Berjuang dengan mempertaruhkan nyawa. Menjaga kita agar tetap hidup
dalam kandungannya selama kurang lebih sembilan bulan lamanya. Dari rahim
ibulah, kita mengenal dunia. Melihat betapa silaunya cahaya sinar matahari di
luar sana. Melihat keindahan alam semesta bukti dari kuasa Sang Pencipta.
Apakah perjuangannya berhenti
sampai di situ? Tentu tidak. Saat kita terlahir di dunia, ibu menjadi orang
yang selalu siap menjaga kita. Bahkan di titik terlemah kita. Saat kita kecil,
kita hanya dapat merangkak. Berjalan kita goyah. Berlari hanya melukai diri.
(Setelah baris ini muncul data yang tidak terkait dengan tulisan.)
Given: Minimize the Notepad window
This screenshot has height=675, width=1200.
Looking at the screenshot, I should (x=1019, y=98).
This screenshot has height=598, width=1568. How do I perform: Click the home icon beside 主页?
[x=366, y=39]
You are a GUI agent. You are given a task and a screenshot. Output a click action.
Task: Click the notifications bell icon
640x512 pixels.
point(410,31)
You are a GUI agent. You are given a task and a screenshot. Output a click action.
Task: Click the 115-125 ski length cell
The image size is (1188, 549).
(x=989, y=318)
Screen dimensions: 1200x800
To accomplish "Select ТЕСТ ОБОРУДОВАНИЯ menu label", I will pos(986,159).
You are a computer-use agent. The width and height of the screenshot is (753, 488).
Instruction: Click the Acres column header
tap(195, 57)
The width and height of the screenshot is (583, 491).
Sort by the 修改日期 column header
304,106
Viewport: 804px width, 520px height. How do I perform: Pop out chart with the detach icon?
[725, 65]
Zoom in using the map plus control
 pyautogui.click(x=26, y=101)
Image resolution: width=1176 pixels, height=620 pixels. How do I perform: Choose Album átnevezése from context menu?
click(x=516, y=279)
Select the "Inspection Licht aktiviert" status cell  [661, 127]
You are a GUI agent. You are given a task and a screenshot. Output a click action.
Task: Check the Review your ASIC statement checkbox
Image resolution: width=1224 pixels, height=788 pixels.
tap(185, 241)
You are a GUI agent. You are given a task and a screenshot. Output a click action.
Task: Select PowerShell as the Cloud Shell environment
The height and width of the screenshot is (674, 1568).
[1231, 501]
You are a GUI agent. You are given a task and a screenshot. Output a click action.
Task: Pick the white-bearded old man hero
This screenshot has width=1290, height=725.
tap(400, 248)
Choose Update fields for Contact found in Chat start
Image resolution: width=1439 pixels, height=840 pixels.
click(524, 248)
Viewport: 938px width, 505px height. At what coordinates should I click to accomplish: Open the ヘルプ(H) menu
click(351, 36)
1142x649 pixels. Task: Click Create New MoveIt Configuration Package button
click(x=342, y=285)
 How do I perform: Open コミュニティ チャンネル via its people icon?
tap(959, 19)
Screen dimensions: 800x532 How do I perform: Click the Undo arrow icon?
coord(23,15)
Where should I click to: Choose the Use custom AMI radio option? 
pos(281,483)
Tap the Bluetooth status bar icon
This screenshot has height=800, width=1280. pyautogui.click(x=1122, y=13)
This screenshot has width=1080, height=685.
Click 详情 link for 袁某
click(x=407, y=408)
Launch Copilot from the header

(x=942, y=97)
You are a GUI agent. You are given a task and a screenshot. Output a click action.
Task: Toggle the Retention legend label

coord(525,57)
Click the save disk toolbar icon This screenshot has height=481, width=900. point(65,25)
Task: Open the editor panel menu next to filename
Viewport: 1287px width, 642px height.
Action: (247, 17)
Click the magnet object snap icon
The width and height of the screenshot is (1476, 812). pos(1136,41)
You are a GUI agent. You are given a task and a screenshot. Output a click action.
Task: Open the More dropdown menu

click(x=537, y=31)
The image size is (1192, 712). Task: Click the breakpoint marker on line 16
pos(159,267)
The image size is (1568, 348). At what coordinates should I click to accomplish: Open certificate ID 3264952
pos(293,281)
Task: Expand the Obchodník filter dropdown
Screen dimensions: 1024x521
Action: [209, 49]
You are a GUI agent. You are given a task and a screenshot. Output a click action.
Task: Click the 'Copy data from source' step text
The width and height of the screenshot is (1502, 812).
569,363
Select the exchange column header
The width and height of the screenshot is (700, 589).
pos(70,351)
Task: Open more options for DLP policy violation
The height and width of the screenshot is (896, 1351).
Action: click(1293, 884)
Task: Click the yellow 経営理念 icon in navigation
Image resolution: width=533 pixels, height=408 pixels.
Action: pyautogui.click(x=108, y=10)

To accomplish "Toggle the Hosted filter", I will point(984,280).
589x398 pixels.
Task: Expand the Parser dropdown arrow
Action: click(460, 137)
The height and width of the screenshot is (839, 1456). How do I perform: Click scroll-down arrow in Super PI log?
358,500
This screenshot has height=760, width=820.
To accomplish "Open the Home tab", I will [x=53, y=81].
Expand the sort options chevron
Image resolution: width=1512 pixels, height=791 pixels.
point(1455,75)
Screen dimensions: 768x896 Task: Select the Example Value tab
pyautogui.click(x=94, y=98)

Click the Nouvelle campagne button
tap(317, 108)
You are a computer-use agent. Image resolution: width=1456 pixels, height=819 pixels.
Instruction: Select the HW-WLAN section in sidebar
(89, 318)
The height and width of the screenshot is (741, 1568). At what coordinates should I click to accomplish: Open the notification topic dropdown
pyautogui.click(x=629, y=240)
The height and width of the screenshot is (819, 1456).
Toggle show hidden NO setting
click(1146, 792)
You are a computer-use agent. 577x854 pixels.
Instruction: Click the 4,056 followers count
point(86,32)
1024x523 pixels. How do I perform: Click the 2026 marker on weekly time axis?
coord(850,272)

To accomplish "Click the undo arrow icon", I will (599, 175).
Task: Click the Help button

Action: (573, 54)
Namun, ibu dengan segenap kesabarannya membangunkan kita yang terjatuh saat
belajar berdiri.
Dengan penuh hati-hati,
ibu membantu kita mengucap kata demi kata. Mengeja setiap deretan kata yang
terlontar dari mulutnya untuk kita ikuti. Saat lidah kita tak mampu menjangkau
kata tersebut, ibu hanya tersenyum dan mengulangnya dari awal. Ibu memberi
semangat saat kita mulai menyerah. Tak jemu-jemu memberikan nasihat dengan
penuh cinta dan semangat yang menguatkan.
Saat menginjak bangku
sekolah, ibu dengan sigap menyiapkan segala perlengkapan kita. Bangun pagi demi
memasak bekal untuk dibawa ke sekolah. Menyetrika seragam dan menyiapkan kaus
kaki kita. Mengantarkan dan menjemput
kita di sekolah. Memastikan bahwa kita selamat sampai rumah.
Baginya, kebahagiaan
anak adalah segalanya. Sosok yang selalu disebut dalam setiap doanya adalah
anaknya. Ibu berjuang demi memberikan yang terbaik untuk anaknya. Bekerja siang
malam agar anaknya dapat mengenyam pendidikan setinggi-tingginya. Mencari
sesuap nasi agar anaknya tumbuh dengan sehat. Namun, sadar atau tidak sadar,
perlakuan kita terkadang melukai perasaannya. Hatinya mungkin menangis, namun
tidak pernah ia berniat untuk menunjukkan itu semua di depan anaknya.
Apa yang kalian rasakan
saat melihat helai per helai rambut ibu kita memutih setiap hari? Wajah yang
semakin keriput? Kulit yang semakin kusut? Adakah kalian mulai jijik dan ingin
menjauhinya? Seburuk apapun kondisi kita, ibu selalu menerima. Dengan senang
hati merangkul kita yang terluka karena disakiti oleh orang lain. Memaafkan segala
perkataan kita yang menyakitkan.
Ibu, sosoknya kian
melekat dalam hati dan tak akan terganti. Senyum yang tersungging bagaikan air
di gurun pasir saat musim kemarau berkepanjangan. Matanya adalah pancaran sinar
yang menerangkan setiap langkah kita. Sosoknya seakan menjadi lilin yang akan
terus menyala dalam hidup kita.
Tidak ada yang dapat
mencintai kita semulia ibu mencintai seorang anaknya. Ibu, bukan sekadar wanita
yang layak dikagumi. Namun, seorang wanita yang bisa mengagumi kita apa adanya.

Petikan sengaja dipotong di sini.